Corn was lower on technical selling, profit taking and outside market direction. Corn is also keeping close watch on the recent harvest delays and forecasts for more rain in the coming week. However, that was not enough to break the profit taking interest and outside market direction which pushed December under the psychologically significant $4 mark. Still, that $4 does end up leading to a fair amount of wariness about demand. Ethanol contracts were mixed.

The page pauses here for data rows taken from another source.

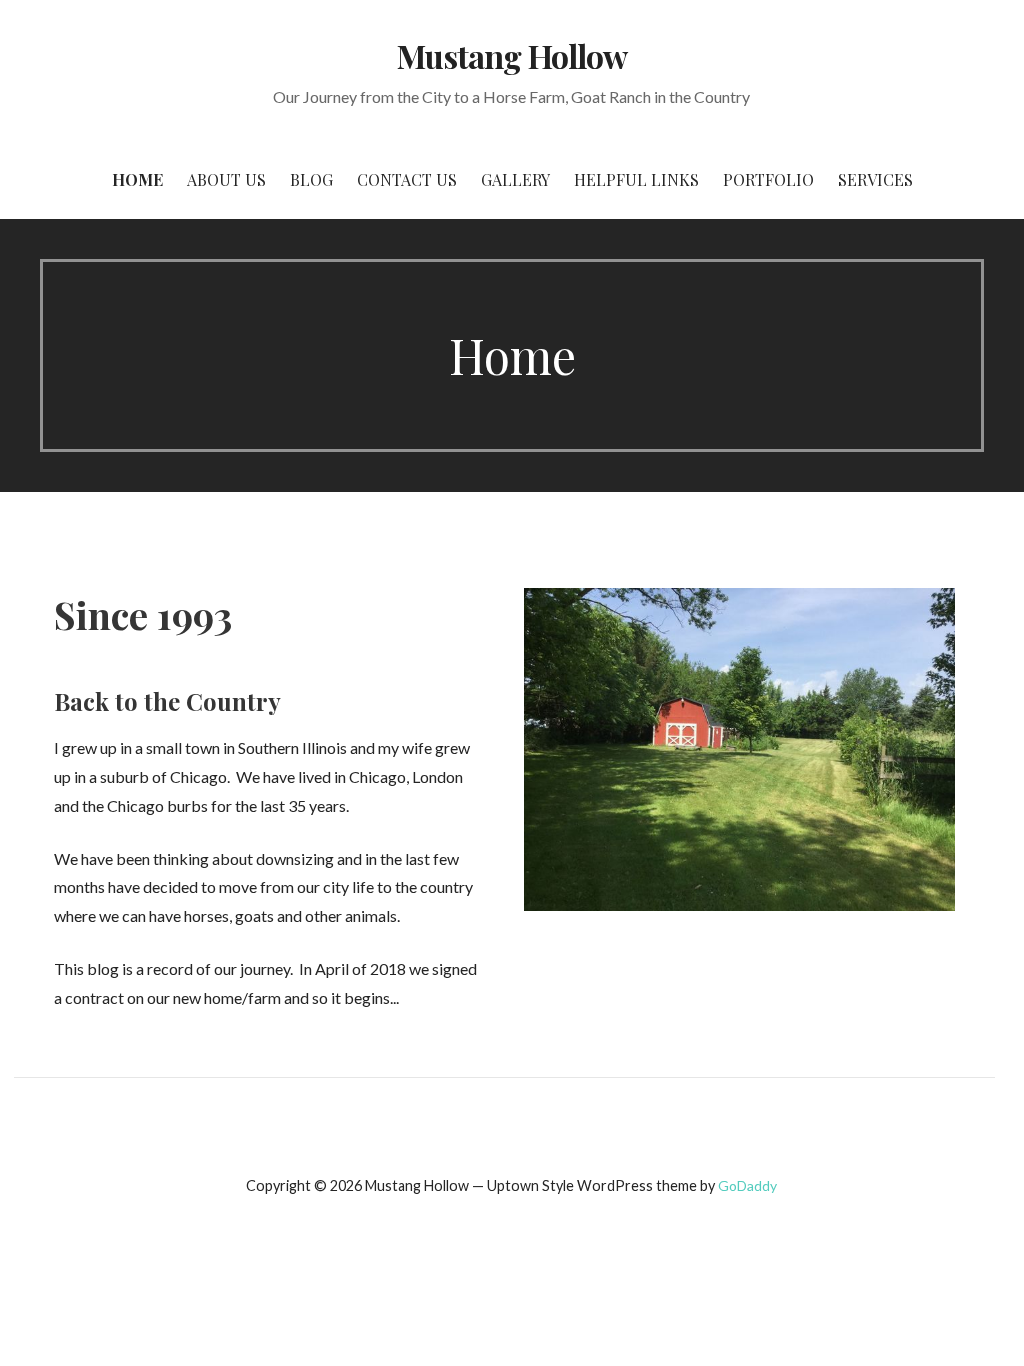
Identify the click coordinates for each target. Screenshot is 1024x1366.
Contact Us (407, 179)
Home (137, 179)
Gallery (515, 179)
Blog (311, 179)
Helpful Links (636, 179)
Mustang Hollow (512, 55)
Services (875, 179)
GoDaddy (747, 1185)
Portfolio (768, 179)
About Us (226, 179)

The wheat complex end the day mixed after spending most of the day higher on short covering and domestic and international crop concerns. Chicago was uneven on profit taking and concerns over the slow planting pace for soft red winter. Kansas City was down on profit taking, the relatively good hard red winter planting pace and the higher dollar index. Minneapolis was modestly higher on short covering and the comparatively strong demand for hard red spring. European wheat hit new three month highs on consumer demand; November Paris was up .4% and November London was 1.9% higher. National Australia Bank pegs the 2009/10 Aussie wheat crop at 23 million tons, up 500,000 from the September estimate and 1.6 million tons more than 2008/09.